Exercise ▸ Please repeat each line of the data exactly, with nothing left out.

Records from a collection

-*-*-

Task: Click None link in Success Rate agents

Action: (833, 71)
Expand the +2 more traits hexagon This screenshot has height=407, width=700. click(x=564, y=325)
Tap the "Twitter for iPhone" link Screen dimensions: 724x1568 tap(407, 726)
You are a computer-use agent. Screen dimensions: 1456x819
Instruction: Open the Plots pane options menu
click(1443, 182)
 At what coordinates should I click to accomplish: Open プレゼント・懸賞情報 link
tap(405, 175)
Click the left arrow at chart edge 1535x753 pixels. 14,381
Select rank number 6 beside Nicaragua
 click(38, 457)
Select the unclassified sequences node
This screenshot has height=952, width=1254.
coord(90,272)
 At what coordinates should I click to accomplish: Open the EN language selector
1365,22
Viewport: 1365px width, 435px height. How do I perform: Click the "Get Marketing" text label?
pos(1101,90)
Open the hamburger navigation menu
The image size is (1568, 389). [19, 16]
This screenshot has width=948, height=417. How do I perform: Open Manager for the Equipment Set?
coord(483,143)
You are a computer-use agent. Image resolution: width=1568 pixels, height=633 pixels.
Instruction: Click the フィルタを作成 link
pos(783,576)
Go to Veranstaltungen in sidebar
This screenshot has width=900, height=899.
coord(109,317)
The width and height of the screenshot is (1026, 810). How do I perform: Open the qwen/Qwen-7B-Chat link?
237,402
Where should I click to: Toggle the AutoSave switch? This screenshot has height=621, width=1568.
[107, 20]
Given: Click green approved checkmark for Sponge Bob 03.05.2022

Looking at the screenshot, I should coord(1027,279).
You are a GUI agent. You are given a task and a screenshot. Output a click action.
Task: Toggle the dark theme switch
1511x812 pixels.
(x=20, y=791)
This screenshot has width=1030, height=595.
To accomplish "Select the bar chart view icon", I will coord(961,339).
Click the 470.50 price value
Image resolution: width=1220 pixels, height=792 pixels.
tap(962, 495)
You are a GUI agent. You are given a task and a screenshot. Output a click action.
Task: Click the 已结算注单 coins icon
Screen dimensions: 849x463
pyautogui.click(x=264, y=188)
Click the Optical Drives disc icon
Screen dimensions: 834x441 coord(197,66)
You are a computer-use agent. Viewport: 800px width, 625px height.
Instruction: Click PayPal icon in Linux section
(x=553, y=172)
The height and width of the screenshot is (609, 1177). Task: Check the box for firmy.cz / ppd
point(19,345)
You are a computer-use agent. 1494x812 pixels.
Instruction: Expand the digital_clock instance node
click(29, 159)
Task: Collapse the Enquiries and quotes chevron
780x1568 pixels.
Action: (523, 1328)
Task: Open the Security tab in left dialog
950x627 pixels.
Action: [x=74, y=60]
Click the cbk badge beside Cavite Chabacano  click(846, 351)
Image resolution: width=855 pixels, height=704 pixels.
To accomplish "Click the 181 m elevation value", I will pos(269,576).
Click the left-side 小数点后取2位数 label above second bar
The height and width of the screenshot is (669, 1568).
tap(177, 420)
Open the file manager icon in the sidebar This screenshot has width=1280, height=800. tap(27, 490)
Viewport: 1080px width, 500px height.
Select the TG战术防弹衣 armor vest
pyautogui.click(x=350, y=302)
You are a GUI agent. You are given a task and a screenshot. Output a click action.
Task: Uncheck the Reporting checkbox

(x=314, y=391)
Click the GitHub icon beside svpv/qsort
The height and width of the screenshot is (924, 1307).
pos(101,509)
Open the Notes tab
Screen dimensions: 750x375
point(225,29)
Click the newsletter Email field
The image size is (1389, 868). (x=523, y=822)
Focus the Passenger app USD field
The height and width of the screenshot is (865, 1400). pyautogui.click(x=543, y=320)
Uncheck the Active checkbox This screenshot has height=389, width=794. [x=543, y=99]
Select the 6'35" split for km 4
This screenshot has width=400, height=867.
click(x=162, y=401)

-*-*-

Answer box ▸
Task: Click None link in Success Rate agents

Action: (833, 71)
Expand the +2 more traits hexagon This screenshot has height=407, width=700. click(x=564, y=325)
Tap the "Twitter for iPhone" link Screen dimensions: 724x1568 tap(407, 726)
You are a computer-use agent. Screen dimensions: 1456x819
Instruction: Open the Plots pane options menu
click(1443, 182)
 At what coordinates should I click to accomplish: Open プレゼント・懸賞情報 link
tap(405, 175)
Click the left arrow at chart edge 1535x753 pixels. 14,381
Select rank number 6 beside Nicaragua
 click(38, 457)
Select the unclassified sequences node
This screenshot has height=952, width=1254.
coord(90,272)
 At what coordinates should I click to accomplish: Open the EN language selector
1365,22
Viewport: 1365px width, 435px height. How do I perform: Click the "Get Marketing" text label?
pos(1101,90)
Open the hamburger navigation menu
The image size is (1568, 389). [19, 16]
This screenshot has width=948, height=417. How do I perform: Open Manager for the Equipment Set?
coord(483,143)
You are a computer-use agent. Image resolution: width=1568 pixels, height=633 pixels.
Instruction: Click the フィルタを作成 link
pos(783,576)
Go to Veranstaltungen in sidebar
This screenshot has width=900, height=899.
coord(109,317)
The width and height of the screenshot is (1026, 810). How do I perform: Open the qwen/Qwen-7B-Chat link?
237,402
Where should I click to: Toggle the AutoSave switch? This screenshot has height=621, width=1568.
[107, 20]
Given: Click green approved checkmark for Sponge Bob 03.05.2022

Looking at the screenshot, I should coord(1027,279).
You are a GUI agent. You are given a task and a screenshot. Output a click action.
Task: Toggle the dark theme switch
1511x812 pixels.
(x=20, y=791)
This screenshot has width=1030, height=595.
To accomplish "Select the bar chart view icon", I will coord(961,339).
Click the 470.50 price value
Image resolution: width=1220 pixels, height=792 pixels.
tap(962, 495)
You are a GUI agent. You are given a task and a screenshot. Output a click action.
Task: Click the 已结算注单 coins icon
Screen dimensions: 849x463
pyautogui.click(x=264, y=188)
Click the Optical Drives disc icon
Screen dimensions: 834x441 coord(197,66)
You are a computer-use agent. Viewport: 800px width, 625px height.
Instruction: Click PayPal icon in Linux section
(x=553, y=172)
The height and width of the screenshot is (609, 1177). Task: Check the box for firmy.cz / ppd
point(19,345)
You are a computer-use agent. 1494x812 pixels.
Instruction: Expand the digital_clock instance node
click(29, 159)
Task: Collapse the Enquiries and quotes chevron
780x1568 pixels.
Action: (523, 1328)
Task: Open the Security tab in left dialog
950x627 pixels.
Action: [x=74, y=60]
Click the cbk badge beside Cavite Chabacano  click(846, 351)
Image resolution: width=855 pixels, height=704 pixels.
To accomplish "Click the 181 m elevation value", I will pos(269,576).
Click the left-side 小数点后取2位数 label above second bar
The height and width of the screenshot is (669, 1568).
tap(177, 420)
Open the file manager icon in the sidebar This screenshot has width=1280, height=800. tap(27, 490)
Viewport: 1080px width, 500px height.
Select the TG战术防弹衣 armor vest
pyautogui.click(x=350, y=302)
You are a GUI agent. You are given a task and a screenshot. Output a click action.
Task: Uncheck the Reporting checkbox

(x=314, y=391)
Click the GitHub icon beside svpv/qsort
The height and width of the screenshot is (924, 1307).
pos(101,509)
Open the Notes tab
Screen dimensions: 750x375
point(225,29)
Click the newsletter Email field
The image size is (1389, 868). (x=523, y=822)
Focus the Passenger app USD field
The height and width of the screenshot is (865, 1400). pyautogui.click(x=543, y=320)
Uncheck the Active checkbox This screenshot has height=389, width=794. [x=543, y=99]
Select the 6'35" split for km 4
This screenshot has width=400, height=867.
click(x=162, y=401)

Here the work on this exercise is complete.